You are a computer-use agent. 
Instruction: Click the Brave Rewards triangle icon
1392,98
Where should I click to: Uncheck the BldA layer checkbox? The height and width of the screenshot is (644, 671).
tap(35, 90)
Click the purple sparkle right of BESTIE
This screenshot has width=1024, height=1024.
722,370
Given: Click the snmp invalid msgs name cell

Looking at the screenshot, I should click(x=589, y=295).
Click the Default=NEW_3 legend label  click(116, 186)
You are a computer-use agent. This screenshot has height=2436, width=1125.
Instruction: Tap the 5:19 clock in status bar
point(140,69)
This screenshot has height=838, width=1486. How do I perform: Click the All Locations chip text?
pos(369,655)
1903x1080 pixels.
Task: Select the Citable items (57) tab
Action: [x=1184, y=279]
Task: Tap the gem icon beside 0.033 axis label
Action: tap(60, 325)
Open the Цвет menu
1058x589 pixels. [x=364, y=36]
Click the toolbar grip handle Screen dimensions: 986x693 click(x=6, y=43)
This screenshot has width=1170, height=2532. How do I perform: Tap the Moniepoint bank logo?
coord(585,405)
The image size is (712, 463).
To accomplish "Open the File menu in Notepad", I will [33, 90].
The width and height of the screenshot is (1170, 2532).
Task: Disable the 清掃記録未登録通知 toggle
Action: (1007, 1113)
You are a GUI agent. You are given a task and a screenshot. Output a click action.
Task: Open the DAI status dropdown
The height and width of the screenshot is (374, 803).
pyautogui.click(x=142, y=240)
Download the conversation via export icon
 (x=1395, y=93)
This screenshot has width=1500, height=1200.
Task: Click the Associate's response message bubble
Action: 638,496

══════════

Please give the listing above one more time, exactly as it reads.

You are a computer-use agent. 
Instruction: Click the Brave Rewards triangle icon
1392,98
Where should I click to: Uncheck the BldA layer checkbox? The height and width of the screenshot is (644, 671).
tap(35, 90)
Click the purple sparkle right of BESTIE
This screenshot has width=1024, height=1024.
722,370
Given: Click the snmp invalid msgs name cell

Looking at the screenshot, I should click(x=589, y=295).
Click the Default=NEW_3 legend label  click(116, 186)
You are a computer-use agent. This screenshot has height=2436, width=1125.
Instruction: Tap the 5:19 clock in status bar
point(140,69)
This screenshot has height=838, width=1486. How do I perform: Click the All Locations chip text?
pos(369,655)
1903x1080 pixels.
Task: Select the Citable items (57) tab
Action: [x=1184, y=279]
Task: Tap the gem icon beside 0.033 axis label
Action: tap(60, 325)
Open the Цвет menu
1058x589 pixels. [x=364, y=36]
Click the toolbar grip handle Screen dimensions: 986x693 click(x=6, y=43)
This screenshot has width=1170, height=2532. How do I perform: Tap the Moniepoint bank logo?
coord(585,405)
The image size is (712, 463).
To accomplish "Open the File menu in Notepad", I will [33, 90].
The width and height of the screenshot is (1170, 2532).
Task: Disable the 清掃記録未登録通知 toggle
Action: (1007, 1113)
You are a GUI agent. You are given a task and a screenshot. Output a click action.
Task: Open the DAI status dropdown
The height and width of the screenshot is (374, 803).
pyautogui.click(x=142, y=240)
Download the conversation via export icon
 (x=1395, y=93)
This screenshot has width=1500, height=1200.
Task: Click the Associate's response message bubble
Action: 638,496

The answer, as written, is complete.